Ever get stuck at a certain pace while racing?
You see great progress over a few races and then you even out. You begin to start running the same times over and over and over again. You’re stuck. You hit a lull in your progress.
Some of it is physical – sure, you can only get so fast so quick, but some of it is mental as well.
If you’ve ever run with a running group, you’ll often see the same groups of people run with each other – even when on person consistently improves, they run in similar relative positions because that’s what they’ve become accustomed to. So even while they’ll improving, it would appear that they’re plateauing. Not because they’re not faster, but because they’ve hit a mental plateau of how fast they think they should be going.
There are no limits. There are plateaus, but you must not stay there, you must go beyond them. If it kills you, it kills you. A man must constantly exceed his level.” – Bruce Lee, Then Die
It can be tempting to stay at your level, at that plateau, but you have to go beyond it, to improve, to get better and to do the impossible.
It’s easy to say behind the computer, but the tough part is doing it in the midst of the race. When you’re racing, you need a way to push beyond your plateaus, you need a strategy.
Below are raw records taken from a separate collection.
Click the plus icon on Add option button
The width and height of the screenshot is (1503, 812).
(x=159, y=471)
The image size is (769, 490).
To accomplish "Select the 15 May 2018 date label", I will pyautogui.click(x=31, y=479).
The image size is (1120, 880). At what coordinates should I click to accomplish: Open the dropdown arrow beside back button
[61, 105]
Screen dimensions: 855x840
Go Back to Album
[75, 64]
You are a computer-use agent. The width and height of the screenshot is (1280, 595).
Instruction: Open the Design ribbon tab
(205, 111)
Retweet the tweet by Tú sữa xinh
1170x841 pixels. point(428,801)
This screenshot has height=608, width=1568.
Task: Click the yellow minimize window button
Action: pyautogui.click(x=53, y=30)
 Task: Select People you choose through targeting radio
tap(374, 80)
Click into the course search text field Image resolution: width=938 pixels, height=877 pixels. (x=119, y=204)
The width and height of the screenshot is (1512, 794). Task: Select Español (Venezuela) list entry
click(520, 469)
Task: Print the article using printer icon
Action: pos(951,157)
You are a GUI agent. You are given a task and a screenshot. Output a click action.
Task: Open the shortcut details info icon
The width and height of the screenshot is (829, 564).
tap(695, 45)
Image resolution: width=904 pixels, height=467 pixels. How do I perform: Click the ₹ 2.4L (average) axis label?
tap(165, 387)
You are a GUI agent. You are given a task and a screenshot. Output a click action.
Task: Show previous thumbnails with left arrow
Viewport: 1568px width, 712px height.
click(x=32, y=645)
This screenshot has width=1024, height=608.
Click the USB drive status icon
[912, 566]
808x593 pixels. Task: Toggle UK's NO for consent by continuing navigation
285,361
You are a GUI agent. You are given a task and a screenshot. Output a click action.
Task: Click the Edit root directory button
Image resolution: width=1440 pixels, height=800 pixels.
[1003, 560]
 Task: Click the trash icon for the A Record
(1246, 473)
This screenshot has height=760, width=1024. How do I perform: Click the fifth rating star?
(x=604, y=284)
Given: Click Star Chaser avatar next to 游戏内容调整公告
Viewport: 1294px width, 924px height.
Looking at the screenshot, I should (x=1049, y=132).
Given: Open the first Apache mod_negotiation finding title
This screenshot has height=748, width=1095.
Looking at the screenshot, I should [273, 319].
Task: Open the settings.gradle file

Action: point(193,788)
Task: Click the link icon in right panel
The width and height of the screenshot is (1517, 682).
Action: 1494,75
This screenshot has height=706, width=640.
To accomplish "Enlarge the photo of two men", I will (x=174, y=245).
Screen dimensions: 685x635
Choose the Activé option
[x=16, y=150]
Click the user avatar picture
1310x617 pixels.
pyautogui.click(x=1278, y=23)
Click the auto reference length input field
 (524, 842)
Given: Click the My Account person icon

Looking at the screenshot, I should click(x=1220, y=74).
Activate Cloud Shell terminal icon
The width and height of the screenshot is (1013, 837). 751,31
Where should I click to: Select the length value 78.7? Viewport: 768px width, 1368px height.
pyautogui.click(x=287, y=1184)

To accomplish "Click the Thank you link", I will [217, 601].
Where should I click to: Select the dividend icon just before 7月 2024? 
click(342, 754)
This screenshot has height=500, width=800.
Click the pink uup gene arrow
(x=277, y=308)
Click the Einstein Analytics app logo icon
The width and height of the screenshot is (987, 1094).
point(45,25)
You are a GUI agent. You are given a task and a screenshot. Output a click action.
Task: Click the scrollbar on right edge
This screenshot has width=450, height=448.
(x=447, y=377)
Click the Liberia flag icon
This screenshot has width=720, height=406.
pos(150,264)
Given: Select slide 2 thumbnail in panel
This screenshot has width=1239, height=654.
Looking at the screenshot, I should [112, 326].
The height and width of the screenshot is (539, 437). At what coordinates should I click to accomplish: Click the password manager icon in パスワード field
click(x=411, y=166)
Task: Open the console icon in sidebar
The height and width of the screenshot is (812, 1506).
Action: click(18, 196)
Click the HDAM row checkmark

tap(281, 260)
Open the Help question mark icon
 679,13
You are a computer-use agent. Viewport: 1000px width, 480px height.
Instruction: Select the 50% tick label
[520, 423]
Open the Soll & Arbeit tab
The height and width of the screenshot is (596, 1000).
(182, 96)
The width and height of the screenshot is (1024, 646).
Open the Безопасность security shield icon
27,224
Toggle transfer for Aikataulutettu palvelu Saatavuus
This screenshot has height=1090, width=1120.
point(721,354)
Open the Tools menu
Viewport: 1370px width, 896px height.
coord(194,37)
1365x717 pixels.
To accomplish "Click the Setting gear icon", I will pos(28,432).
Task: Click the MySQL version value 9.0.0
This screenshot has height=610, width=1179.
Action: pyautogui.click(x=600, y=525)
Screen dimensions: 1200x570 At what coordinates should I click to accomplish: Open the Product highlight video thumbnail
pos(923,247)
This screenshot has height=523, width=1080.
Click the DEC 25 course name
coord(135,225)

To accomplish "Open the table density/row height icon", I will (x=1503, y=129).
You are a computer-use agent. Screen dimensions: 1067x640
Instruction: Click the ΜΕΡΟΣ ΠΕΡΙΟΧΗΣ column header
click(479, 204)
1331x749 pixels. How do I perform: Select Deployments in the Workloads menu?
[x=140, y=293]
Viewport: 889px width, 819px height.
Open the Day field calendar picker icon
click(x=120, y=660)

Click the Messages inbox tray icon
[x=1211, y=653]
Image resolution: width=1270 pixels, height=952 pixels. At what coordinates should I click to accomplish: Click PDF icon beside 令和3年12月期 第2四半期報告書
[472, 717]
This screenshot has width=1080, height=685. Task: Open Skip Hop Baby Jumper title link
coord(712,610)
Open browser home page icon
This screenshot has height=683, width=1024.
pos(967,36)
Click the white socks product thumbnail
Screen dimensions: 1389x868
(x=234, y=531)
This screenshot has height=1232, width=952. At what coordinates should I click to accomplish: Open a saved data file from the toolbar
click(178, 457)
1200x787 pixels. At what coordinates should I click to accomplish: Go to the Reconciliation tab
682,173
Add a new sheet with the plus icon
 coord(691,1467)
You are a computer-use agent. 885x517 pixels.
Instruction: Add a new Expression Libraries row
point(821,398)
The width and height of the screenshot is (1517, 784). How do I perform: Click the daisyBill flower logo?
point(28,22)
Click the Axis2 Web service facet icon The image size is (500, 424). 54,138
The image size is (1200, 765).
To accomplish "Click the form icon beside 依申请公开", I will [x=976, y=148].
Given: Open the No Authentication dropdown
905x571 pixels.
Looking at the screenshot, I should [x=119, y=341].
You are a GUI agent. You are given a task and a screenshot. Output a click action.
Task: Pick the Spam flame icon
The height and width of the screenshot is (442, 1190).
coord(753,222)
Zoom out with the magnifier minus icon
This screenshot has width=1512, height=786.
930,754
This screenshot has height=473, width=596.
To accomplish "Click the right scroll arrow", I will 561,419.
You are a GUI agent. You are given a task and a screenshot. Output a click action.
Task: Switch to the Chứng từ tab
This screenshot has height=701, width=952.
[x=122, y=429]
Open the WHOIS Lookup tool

Fortunately, there’s a way to break through. If you want to keep passing people, push yourself and run your fastest race ever – there’s a solution – the cute butt strategy.
How To Use The Cute Butt Strategy
Before you get all caught up in the name, the cute butt strategy is pretty straightforward and it’s almost exactly what it sounds like.
- Find a cute butt of a fellow athlete that’s ahead of you.
- Give yourself 100 yards to catch up to them.
- Catch up to them before the 100 yards is up.
- Maintain that pace while catching your breath.
- Find another cute butt ahead of you and repeat.
Although it’s fairly simple, there are a few caveats you should keep in mind:
- Don’t let anyone you’ve passed pass you. That sort of defeats the point.
- Don’t stare or drool or make comments. It’s plain rude and will mostly distract you from the goal – catching them.
- Know your pacing. You want to go beyond your limits, but you don’t want to wind yourself within the first 1/10th of the race and have to walk the rest of it. Go out at your regular pace and implement the strategy once you hit the halfway mark. Start earlier in future races if you need to ramp it up a notch.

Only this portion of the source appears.